START DATASET
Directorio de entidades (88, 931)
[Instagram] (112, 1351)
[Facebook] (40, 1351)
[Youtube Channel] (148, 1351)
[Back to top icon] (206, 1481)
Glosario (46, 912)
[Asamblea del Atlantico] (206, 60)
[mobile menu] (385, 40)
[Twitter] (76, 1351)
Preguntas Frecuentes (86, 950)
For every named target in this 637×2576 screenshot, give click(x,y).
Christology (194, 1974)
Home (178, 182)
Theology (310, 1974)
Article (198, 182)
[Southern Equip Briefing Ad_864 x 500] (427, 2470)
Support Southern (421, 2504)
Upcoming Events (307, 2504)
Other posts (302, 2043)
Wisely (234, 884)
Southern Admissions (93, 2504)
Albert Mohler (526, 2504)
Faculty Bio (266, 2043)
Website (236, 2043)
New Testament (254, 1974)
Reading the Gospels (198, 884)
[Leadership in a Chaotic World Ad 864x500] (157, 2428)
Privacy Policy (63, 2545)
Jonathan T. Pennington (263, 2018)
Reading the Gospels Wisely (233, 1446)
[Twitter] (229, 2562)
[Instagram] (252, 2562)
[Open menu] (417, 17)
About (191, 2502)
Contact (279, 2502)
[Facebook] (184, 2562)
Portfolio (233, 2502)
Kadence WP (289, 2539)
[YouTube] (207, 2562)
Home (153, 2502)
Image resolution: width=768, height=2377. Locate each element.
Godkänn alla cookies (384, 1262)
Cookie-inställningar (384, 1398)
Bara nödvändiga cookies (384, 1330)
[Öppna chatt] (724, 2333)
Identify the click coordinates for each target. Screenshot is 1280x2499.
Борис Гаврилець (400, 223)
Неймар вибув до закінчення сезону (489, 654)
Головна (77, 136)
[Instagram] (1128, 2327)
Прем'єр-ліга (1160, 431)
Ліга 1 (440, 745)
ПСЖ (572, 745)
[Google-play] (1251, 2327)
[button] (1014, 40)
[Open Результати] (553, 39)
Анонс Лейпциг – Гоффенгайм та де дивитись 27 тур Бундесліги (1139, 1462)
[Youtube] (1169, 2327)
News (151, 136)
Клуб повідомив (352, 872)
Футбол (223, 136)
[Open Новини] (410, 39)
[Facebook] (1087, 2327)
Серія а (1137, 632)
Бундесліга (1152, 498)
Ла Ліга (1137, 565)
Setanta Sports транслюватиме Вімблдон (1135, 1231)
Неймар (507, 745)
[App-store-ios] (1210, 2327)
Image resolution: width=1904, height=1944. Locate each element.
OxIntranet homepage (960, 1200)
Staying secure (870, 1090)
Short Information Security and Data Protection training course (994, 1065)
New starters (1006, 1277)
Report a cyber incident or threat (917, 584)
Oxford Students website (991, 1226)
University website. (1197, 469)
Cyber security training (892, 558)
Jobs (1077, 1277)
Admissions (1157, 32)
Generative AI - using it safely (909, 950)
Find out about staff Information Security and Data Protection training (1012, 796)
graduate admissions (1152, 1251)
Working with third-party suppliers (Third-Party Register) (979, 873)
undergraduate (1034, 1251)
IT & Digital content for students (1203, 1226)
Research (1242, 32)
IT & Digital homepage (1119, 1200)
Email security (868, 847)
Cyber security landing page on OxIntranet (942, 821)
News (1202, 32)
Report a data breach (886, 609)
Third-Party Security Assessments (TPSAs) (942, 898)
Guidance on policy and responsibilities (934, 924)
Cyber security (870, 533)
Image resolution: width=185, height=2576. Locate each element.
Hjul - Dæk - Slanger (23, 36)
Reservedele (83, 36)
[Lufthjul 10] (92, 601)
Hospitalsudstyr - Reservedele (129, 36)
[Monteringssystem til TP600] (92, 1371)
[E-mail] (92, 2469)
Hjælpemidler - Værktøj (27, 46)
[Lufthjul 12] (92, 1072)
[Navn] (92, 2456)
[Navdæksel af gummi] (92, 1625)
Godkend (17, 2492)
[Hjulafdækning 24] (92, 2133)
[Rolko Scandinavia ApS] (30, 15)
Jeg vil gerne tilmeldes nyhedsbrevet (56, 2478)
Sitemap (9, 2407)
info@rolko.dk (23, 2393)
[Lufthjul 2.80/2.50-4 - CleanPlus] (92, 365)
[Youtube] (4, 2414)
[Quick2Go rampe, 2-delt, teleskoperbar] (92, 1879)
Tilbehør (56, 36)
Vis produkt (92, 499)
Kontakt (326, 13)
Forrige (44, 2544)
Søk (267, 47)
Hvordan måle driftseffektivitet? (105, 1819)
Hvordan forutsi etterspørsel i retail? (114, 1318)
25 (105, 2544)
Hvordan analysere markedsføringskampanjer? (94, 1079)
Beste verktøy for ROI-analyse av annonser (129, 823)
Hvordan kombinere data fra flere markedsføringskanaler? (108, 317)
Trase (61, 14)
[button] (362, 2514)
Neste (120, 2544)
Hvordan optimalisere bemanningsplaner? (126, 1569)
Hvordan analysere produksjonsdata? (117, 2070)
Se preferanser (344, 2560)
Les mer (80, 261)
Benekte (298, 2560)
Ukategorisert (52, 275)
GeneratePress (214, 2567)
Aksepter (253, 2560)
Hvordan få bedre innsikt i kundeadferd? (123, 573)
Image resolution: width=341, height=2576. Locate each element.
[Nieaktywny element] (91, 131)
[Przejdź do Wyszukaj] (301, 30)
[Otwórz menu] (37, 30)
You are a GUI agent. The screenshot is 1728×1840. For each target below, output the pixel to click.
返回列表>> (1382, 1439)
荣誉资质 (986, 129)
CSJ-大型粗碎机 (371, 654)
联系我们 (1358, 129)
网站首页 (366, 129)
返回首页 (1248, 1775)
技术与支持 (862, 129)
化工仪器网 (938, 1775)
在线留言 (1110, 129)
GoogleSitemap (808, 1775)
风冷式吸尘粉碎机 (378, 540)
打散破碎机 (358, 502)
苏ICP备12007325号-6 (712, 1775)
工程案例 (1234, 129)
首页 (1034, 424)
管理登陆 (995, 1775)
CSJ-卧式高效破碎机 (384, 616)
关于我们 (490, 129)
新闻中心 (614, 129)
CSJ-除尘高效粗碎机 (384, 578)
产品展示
END DATASET
- PROBLEM DETAILS -
Starting from the line holding "Image resolution: width=341, height=2576.", restate the remaining lines of the data word for word, including the last.

- YOUR RESPONSE -
Image resolution: width=341, height=2576. Locate each element.
[Nieaktywny element] (91, 131)
[Przejdź do Wyszukaj] (301, 30)
[Otwórz menu] (37, 30)
You are a GUI agent. The screenshot is 1728×1840. For each target below, output the pixel to click.
返回列表>> (1382, 1439)
荣誉资质 (986, 129)
CSJ-大型粗碎机 (371, 654)
联系我们 (1358, 129)
网站首页 (366, 129)
返回首页 (1248, 1775)
技术与支持 (862, 129)
化工仪器网 (938, 1775)
在线留言 (1110, 129)
GoogleSitemap (808, 1775)
风冷式吸尘粉碎机 (378, 540)
打散破碎机 (358, 502)
苏ICP备12007325号-6 (712, 1775)
工程案例 (1234, 129)
首页 (1034, 424)
管理登陆 (995, 1775)
CSJ-卧式高效破碎机 (384, 616)
关于我们 (490, 129)
新闻中心 (614, 129)
CSJ-除尘高效粗碎机 (384, 578)
产品展示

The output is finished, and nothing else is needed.